▸ PROMPT: Give the data again exactly as it is written.

▸ EXTRACTED INFORMATION:
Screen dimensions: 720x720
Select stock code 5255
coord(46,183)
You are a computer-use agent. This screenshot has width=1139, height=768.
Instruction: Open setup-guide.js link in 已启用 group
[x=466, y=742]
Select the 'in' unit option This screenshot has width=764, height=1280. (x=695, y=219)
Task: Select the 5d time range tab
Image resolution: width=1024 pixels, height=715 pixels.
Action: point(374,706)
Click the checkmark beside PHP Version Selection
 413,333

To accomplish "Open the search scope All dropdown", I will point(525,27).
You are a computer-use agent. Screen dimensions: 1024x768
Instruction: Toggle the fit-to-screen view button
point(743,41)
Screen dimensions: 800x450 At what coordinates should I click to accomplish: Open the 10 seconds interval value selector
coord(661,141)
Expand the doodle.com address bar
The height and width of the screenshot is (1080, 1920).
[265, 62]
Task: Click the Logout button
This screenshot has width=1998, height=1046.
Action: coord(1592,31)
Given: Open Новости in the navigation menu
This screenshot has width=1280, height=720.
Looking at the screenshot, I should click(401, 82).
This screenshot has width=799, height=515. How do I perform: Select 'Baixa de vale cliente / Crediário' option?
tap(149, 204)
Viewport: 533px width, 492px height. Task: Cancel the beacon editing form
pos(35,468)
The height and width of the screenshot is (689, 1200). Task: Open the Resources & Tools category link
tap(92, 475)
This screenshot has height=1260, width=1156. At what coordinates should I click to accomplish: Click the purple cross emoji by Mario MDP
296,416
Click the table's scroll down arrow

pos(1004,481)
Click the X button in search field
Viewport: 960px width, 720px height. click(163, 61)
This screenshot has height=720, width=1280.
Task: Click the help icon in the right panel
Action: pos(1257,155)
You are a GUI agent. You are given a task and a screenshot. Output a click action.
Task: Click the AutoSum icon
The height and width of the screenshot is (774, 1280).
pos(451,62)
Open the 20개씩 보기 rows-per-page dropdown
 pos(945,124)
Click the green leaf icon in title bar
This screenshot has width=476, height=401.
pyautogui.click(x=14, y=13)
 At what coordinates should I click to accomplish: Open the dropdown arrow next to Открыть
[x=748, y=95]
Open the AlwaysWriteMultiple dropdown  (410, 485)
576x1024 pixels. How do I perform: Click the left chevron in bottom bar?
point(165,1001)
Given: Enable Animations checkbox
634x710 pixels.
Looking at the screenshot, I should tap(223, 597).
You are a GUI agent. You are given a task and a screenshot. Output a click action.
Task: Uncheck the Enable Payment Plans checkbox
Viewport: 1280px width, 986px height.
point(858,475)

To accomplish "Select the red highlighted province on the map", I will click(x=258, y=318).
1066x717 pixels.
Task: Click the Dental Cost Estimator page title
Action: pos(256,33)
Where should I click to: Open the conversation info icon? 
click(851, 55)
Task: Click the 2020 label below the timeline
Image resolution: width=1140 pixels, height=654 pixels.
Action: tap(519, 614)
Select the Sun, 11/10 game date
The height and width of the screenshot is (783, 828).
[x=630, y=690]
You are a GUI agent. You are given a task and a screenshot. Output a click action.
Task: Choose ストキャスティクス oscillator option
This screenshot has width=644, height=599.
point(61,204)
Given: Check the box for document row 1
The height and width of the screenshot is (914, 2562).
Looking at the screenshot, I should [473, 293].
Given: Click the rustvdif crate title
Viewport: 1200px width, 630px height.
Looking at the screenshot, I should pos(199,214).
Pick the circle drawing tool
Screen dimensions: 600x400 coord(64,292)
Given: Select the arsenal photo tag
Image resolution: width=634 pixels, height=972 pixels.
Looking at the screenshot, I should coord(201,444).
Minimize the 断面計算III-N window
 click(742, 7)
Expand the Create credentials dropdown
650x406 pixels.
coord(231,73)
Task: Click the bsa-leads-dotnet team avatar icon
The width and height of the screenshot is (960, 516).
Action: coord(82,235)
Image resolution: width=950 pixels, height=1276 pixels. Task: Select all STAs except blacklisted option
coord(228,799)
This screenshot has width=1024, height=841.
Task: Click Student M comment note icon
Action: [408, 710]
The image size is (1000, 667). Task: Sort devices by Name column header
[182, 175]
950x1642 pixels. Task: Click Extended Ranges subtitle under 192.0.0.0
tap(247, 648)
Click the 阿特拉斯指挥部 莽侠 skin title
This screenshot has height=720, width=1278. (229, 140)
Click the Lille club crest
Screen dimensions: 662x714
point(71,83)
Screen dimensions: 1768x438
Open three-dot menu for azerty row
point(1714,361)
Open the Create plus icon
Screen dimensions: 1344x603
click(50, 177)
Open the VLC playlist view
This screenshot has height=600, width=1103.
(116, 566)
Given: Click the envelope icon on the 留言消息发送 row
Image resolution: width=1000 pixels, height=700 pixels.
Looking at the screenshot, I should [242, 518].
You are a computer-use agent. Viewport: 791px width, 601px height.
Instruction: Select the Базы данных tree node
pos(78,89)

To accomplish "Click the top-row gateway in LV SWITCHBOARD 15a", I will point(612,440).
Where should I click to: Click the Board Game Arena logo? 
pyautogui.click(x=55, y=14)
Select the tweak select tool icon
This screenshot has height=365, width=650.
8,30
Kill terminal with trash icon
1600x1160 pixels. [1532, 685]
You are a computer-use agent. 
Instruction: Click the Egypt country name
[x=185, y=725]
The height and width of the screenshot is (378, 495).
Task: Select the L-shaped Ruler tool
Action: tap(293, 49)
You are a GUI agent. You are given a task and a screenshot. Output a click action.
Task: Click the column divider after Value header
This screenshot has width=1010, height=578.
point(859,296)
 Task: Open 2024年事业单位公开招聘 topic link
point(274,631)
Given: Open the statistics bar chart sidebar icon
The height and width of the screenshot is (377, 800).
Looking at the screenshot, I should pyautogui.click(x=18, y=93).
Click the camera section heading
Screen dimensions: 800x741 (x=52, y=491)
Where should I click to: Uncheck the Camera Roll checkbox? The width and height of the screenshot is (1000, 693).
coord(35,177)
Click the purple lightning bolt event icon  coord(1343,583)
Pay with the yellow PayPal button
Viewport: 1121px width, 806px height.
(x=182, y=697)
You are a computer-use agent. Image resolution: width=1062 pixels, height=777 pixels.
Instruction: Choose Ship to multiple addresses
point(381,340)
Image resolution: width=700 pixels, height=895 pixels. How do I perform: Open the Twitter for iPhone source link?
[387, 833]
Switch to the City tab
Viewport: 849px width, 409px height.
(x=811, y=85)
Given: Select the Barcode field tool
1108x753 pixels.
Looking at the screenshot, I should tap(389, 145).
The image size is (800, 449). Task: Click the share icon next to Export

▸ RESPONSE AREA:
Screen dimensions: 720x720
Select stock code 5255
coord(46,183)
You are a computer-use agent. This screenshot has width=1139, height=768.
Instruction: Open setup-guide.js link in 已启用 group
[x=466, y=742]
Select the 'in' unit option This screenshot has width=764, height=1280. (x=695, y=219)
Task: Select the 5d time range tab
Image resolution: width=1024 pixels, height=715 pixels.
Action: point(374,706)
Click the checkmark beside PHP Version Selection
 413,333

To accomplish "Open the search scope All dropdown", I will point(525,27).
You are a computer-use agent. Screen dimensions: 1024x768
Instruction: Toggle the fit-to-screen view button
point(743,41)
Screen dimensions: 800x450 At what coordinates should I click to accomplish: Open the 10 seconds interval value selector
coord(661,141)
Expand the doodle.com address bar
The height and width of the screenshot is (1080, 1920).
[265, 62]
Task: Click the Logout button
This screenshot has width=1998, height=1046.
Action: coord(1592,31)
Given: Open Новости in the navigation menu
This screenshot has width=1280, height=720.
Looking at the screenshot, I should click(401, 82).
This screenshot has width=799, height=515. How do I perform: Select 'Baixa de vale cliente / Crediário' option?
tap(149, 204)
Viewport: 533px width, 492px height. Task: Cancel the beacon editing form
pos(35,468)
The height and width of the screenshot is (689, 1200). Task: Open the Resources & Tools category link
tap(92, 475)
This screenshot has height=1260, width=1156. At what coordinates should I click to accomplish: Click the purple cross emoji by Mario MDP
296,416
Click the table's scroll down arrow

pos(1004,481)
Click the X button in search field
Viewport: 960px width, 720px height. click(163, 61)
This screenshot has height=720, width=1280.
Task: Click the help icon in the right panel
Action: pos(1257,155)
You are a GUI agent. You are given a task and a screenshot. Output a click action.
Task: Click the AutoSum icon
The height and width of the screenshot is (774, 1280).
pos(451,62)
Open the 20개씩 보기 rows-per-page dropdown
 pos(945,124)
Click the green leaf icon in title bar
This screenshot has width=476, height=401.
pyautogui.click(x=14, y=13)
 At what coordinates should I click to accomplish: Open the dropdown arrow next to Открыть
[x=748, y=95]
Open the AlwaysWriteMultiple dropdown  (410, 485)
576x1024 pixels. How do I perform: Click the left chevron in bottom bar?
point(165,1001)
Given: Enable Animations checkbox
634x710 pixels.
Looking at the screenshot, I should tap(223, 597).
You are a GUI agent. You are given a task and a screenshot. Output a click action.
Task: Uncheck the Enable Payment Plans checkbox
Viewport: 1280px width, 986px height.
point(858,475)

To accomplish "Select the red highlighted province on the map", I will click(x=258, y=318).
1066x717 pixels.
Task: Click the Dental Cost Estimator page title
Action: pos(256,33)
Where should I click to: Open the conversation info icon? 
click(851, 55)
Task: Click the 2020 label below the timeline
Image resolution: width=1140 pixels, height=654 pixels.
Action: tap(519, 614)
Select the Sun, 11/10 game date
The height and width of the screenshot is (783, 828).
[x=630, y=690]
You are a GUI agent. You are given a task and a screenshot. Output a click action.
Task: Choose ストキャスティクス oscillator option
This screenshot has width=644, height=599.
point(61,204)
Given: Check the box for document row 1
The height and width of the screenshot is (914, 2562).
Looking at the screenshot, I should [473, 293].
Given: Click the rustvdif crate title
Viewport: 1200px width, 630px height.
Looking at the screenshot, I should pos(199,214).
Pick the circle drawing tool
Screen dimensions: 600x400 coord(64,292)
Given: Select the arsenal photo tag
Image resolution: width=634 pixels, height=972 pixels.
Looking at the screenshot, I should coord(201,444).
Minimize the 断面計算III-N window
 click(742, 7)
Expand the Create credentials dropdown
650x406 pixels.
coord(231,73)
Task: Click the bsa-leads-dotnet team avatar icon
The width and height of the screenshot is (960, 516).
Action: coord(82,235)
Image resolution: width=950 pixels, height=1276 pixels. Task: Select all STAs except blacklisted option
coord(228,799)
This screenshot has width=1024, height=841.
Task: Click Student M comment note icon
Action: [408, 710]
The image size is (1000, 667). Task: Sort devices by Name column header
[182, 175]
950x1642 pixels. Task: Click Extended Ranges subtitle under 192.0.0.0
tap(247, 648)
Click the 阿特拉斯指挥部 莽侠 skin title
This screenshot has height=720, width=1278. (229, 140)
Click the Lille club crest
Screen dimensions: 662x714
point(71,83)
Screen dimensions: 1768x438
Open three-dot menu for azerty row
point(1714,361)
Open the Create plus icon
Screen dimensions: 1344x603
click(50, 177)
Open the VLC playlist view
This screenshot has height=600, width=1103.
(116, 566)
Given: Click the envelope icon on the 留言消息发送 row
Image resolution: width=1000 pixels, height=700 pixels.
Looking at the screenshot, I should [242, 518].
You are a computer-use agent. Viewport: 791px width, 601px height.
Instruction: Select the Базы данных tree node
pos(78,89)

To accomplish "Click the top-row gateway in LV SWITCHBOARD 15a", I will point(612,440).
Where should I click to: Click the Board Game Arena logo? 
pyautogui.click(x=55, y=14)
Select the tweak select tool icon
This screenshot has height=365, width=650.
8,30
Kill terminal with trash icon
1600x1160 pixels. [1532, 685]
You are a computer-use agent. 
Instruction: Click the Egypt country name
[x=185, y=725]
The height and width of the screenshot is (378, 495).
Task: Select the L-shaped Ruler tool
Action: tap(293, 49)
You are a GUI agent. You are given a task and a screenshot. Output a click action.
Task: Click the column divider after Value header
This screenshot has width=1010, height=578.
point(859,296)
 Task: Open 2024年事业单位公开招聘 topic link
point(274,631)
Given: Open the statistics bar chart sidebar icon
The height and width of the screenshot is (377, 800).
Looking at the screenshot, I should pyautogui.click(x=18, y=93).
Click the camera section heading
Screen dimensions: 800x741 (x=52, y=491)
Where should I click to: Uncheck the Camera Roll checkbox? The width and height of the screenshot is (1000, 693).
coord(35,177)
Click the purple lightning bolt event icon  coord(1343,583)
Pay with the yellow PayPal button
Viewport: 1121px width, 806px height.
(x=182, y=697)
You are a computer-use agent. Image resolution: width=1062 pixels, height=777 pixels.
Instruction: Choose Ship to multiple addresses
point(381,340)
Image resolution: width=700 pixels, height=895 pixels. How do I perform: Open the Twitter for iPhone source link?
[387, 833]
Switch to the City tab
Viewport: 849px width, 409px height.
(x=811, y=85)
Given: Select the Barcode field tool
1108x753 pixels.
Looking at the screenshot, I should tap(389, 145).
The image size is (800, 449). Task: Click the share icon next to Export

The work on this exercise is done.